Bizden başka kimseler yok...

Karşımızda Haliç, Marmara, Boğaz, delta, Kız Kulesi, Topkapı Sarayı, tarihi yarımada... Her şeyimiz var yanımızda...

Yemekle beraber beş saat vakit geçiriyoruz orada... Beş saat içinde, sadece iki çift geliyor birer saat kalıp gidiyorlar... Başka kimseler yok...

***

-“Sizi buraya getirdiğimde kundakta uyuyordunuz... Buradan stada gittik... Orada şampiyonluk kutlamaları vardı... Statta da ninni gibi tezahürat eşliğinde saatlerce uyudunuz...” Fark ediyorum ki, çok seviyorlar burayı...

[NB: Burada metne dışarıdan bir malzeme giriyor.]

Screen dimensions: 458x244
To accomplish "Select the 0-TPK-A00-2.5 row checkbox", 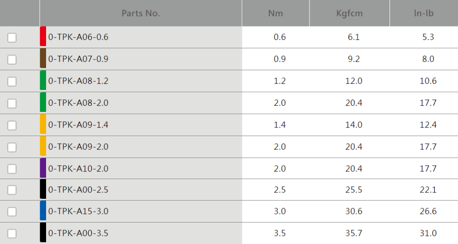I will point(12,190).
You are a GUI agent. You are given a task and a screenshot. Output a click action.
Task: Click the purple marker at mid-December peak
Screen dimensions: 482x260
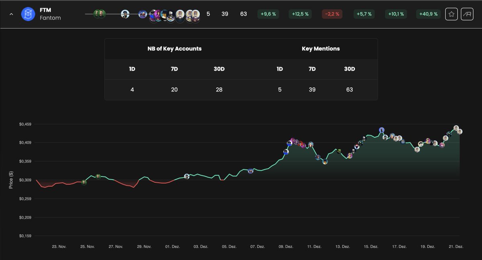(382, 130)
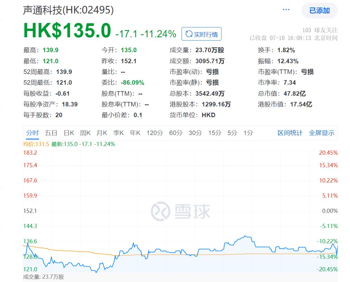Image resolution: width=350 pixels, height=282 pixels.
Task: Select the 5分 interval tab
Action: click(x=232, y=133)
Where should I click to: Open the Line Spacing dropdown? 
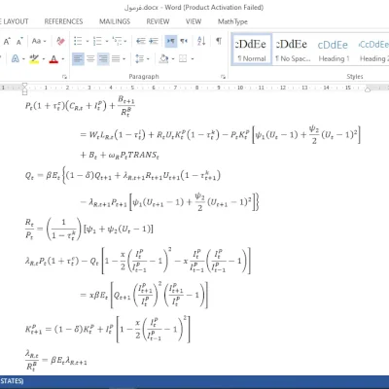[142, 58]
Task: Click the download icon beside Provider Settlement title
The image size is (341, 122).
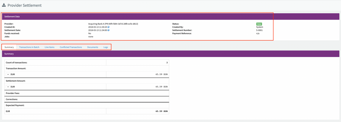Action: [4, 5]
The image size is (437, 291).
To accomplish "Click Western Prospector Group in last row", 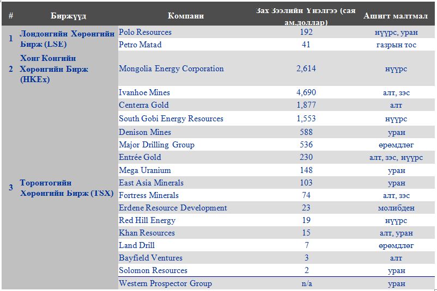I will (x=165, y=283).
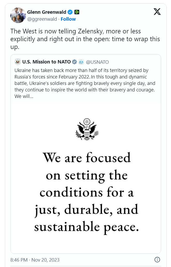This screenshot has height=267, width=171.
Task: Click Glenn Greenwald's profile avatar
Action: [18, 15]
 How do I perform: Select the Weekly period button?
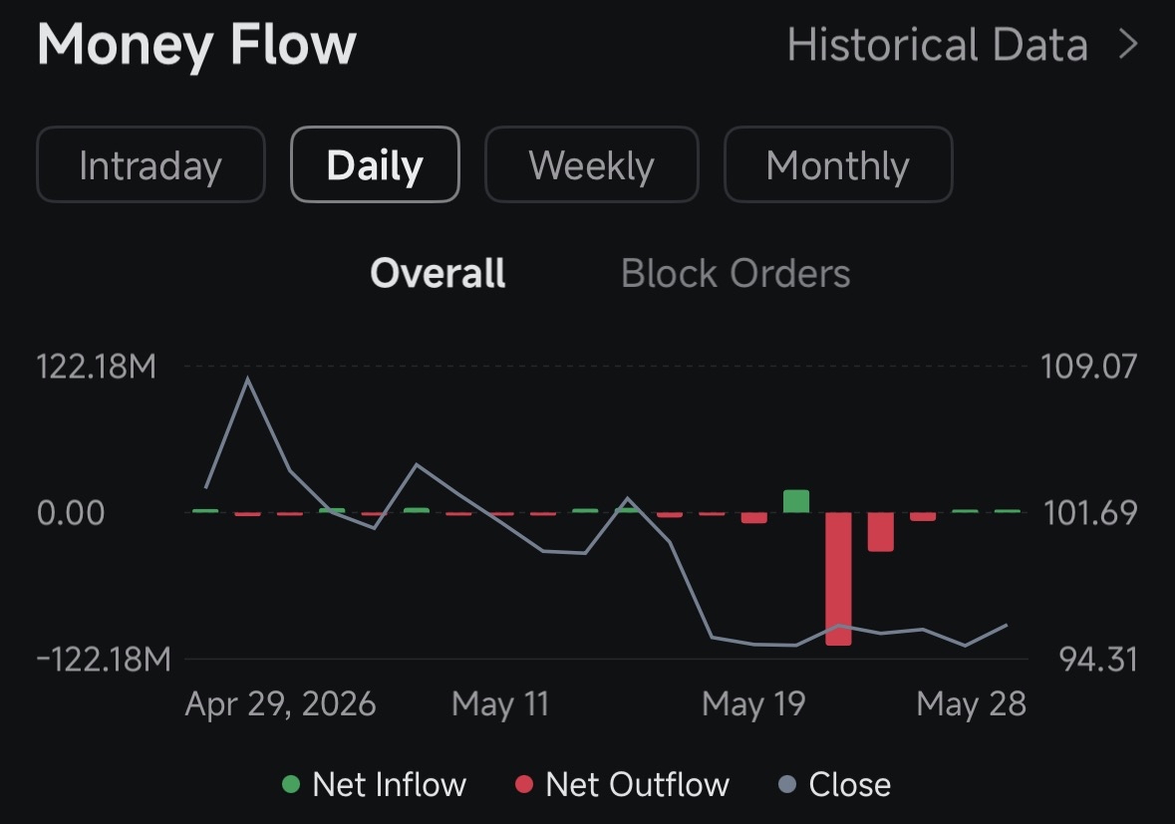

-“Burası Beşiktaş’ın neresi oluyor?..” diye soruyorlar...

-“Beşiktaş’ın tam kalbi burası...” diyorum...

-“İstanbul’un da tam kalbi...”

***

Terörün İstanbul’u Western filmlerinin terkedilmiş ıssız kasabalarına çevirdiği bir gün; çocuklar Kız Kulesi’yle, Topkapı Sarayı’yla, İstanbul’un kalbiyle tanışıyorlar...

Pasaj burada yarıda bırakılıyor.